Cystic Fibrosis Fundraisers

Click here to edit subtitle

About Me

I am Lorraine, mum to two boys who both have the genetically inherited life-limiting condition Cystic Fibrosis.  Daniel is 22 years old and Joseph is 14 years old.
I am a dedicated and passionate Fundraiser for the Cystic Fibrosis Trust - bordering on obsessed!  Fundraising makes me feel useful dealng with a life-limiting condition which makes me feel useless - no amount of medication or treatments can stop the decline in health - Fundraising keeps my overactive mind busy and stops me dwelling on the future

For my 50th birthday I thought I'd give myself something else to focus on so I took on a Challenge to undertake 50 Fundraisers (from small to large - from Challenges to Events) and set a target of £50,000 to raise by my 50th Birthday Ball which took place at Belton House, Grantham on 20th May 2016.  This was a tough Challenge and one which I could never have dreamed of achieving without the support of my amazing family, the outstanding CF Community, local businesses and neighbours - target achieved ... and a bit more!
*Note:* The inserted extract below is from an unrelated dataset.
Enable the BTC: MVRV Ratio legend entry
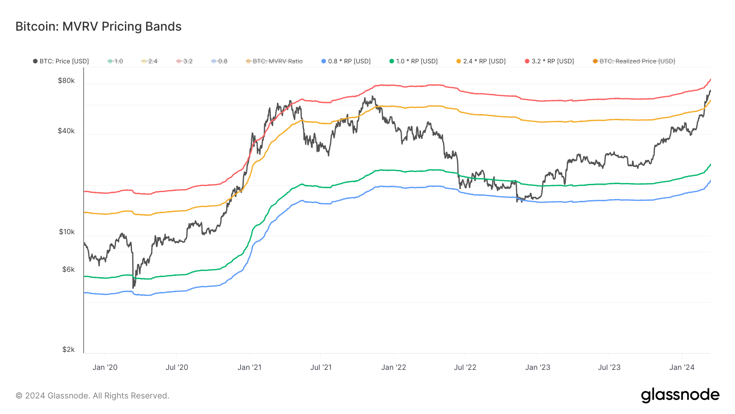The width and height of the screenshot is (735, 414). 274,61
Onwards to 2018 Fundraisers now - currently selling the 2018 Fundraising Calendar and organising our Silver Wedding Anniversary Ball.


Finalist in the 2016 Justgiving Awards for Outstanding Commitment to Charity
Finalist for ITV Central Pride of Britain Award 2017

About My Son's

Daniel is 22 years old and has just Graduated from Lincoln University with a 2nd Class Honours Degree in Business Studies.    He is a keen Photographer and a lover of fast cars.  He wants to be the next Lord Sugar and have his own business.  He likes walking, running and mountain climbing - he pushes himself as much as he can.
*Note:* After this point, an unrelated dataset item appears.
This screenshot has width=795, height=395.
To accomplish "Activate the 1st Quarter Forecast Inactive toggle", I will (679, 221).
Joseph is 14 years old and seems to get everything thrown at him courtesy of Cystic Fibrosis Complications.  He has CF Related Diabetes, CF Related Liver Disease, Severe Bronchiectasis, Nasal Polyps, Reflux and his weight gain is poor so he had a  Gastrostomy in January 2015 - he is fed overnight with Nutrison Energy Feed.   He has IV antibiotics every 2 - 3 months for 2/3 weeks.  He had Surgery for a Fundoplication procedure in October 2016.  He can no longer be sick but is suffering from severe retching as a result of the procedure - he eats nothing orally now - he is fed Overnight and has Bolus Feeds during the day.  He loves gadgets - iPad, iPhone, Laptop - very interested in History, Space & Planets - knowledgeable on Politics and World News.

The Boys Medication/Treatments

Daniel (Dan)

Diagnosed with Cystic Fibrosis
in 2000 aged 4.

Novorapid Insulin with food
3 x Multiviamins a day
1 x Vitamin E a day
1 x Omeprazole a day
1 x Vitamin K a day
1 x Vitamin D3 a day
Azithromycin once a day
Minocycline twice a day
Moxifloxacin once a day
Creon 25000  25 - 30 tablets a day with food
Nebulised Tobramycin or Amikacin twice a day
Scandishakes twice a day
Portacath in chest flushed every 6 weeks.
IV antibiotics on average twice a year at moment

Lung Function averages 65 - 70 %
Joseph (Joe)

Diagnosed aged 4 days old after emergency blood test.

8 or 9 Units Insulatard (Insulin) a day
Novorapid Insulin with Bolus Feeds
Blood Sugar testing 2 - 3 times a day
1 Vitamin E a day
4 Vitamin AD a day
1 Lansaprazole twice a day
6 ml Domperidone 3 times a day
4.6 ml Alimemazine 3 times a day
2.5 ml BioGhia twice a day
Acapella or PEP Physio Twice a day
Nebulised DNase once a day
Inhaled Salbutamol before Physio twice a day
Inhaled Seritide after Physio twice a day
Nebulised Colomycin twice a day
Avamys Nasal Spray once a day
500mg Ursodeoxycholic acid once a day
Scandishakes 1 - 2 times a day
Creon 25000  20 - 25 tablets a day with meals
IV Antibiotics every 2 - 3 months for 2/3 weeks
Nutrison Energy 1000 ml  - 1200 mlLiquid Feed overnight
125 ml - 250 ml Compact Bolus Feed once a day
Portacath flushed every 6 weeks
Hearing Test once a year
Diabetes Clinic every 3 months
Diabetes Eye Screening Once a year.

Joseph had a Gastrostomy on 14th January 2015 to try and help him gain weight.

Joseph had Fundoplication Surgery in October 2016 to stop him refluxing his feed in to his lungs - he can no longer be sick.  This Surgery has lead to various complications meaning he no longer eats, retches often and does not gain w

Joseph's Lung Function has dropped to an average of 38 - 40% for over 6 months.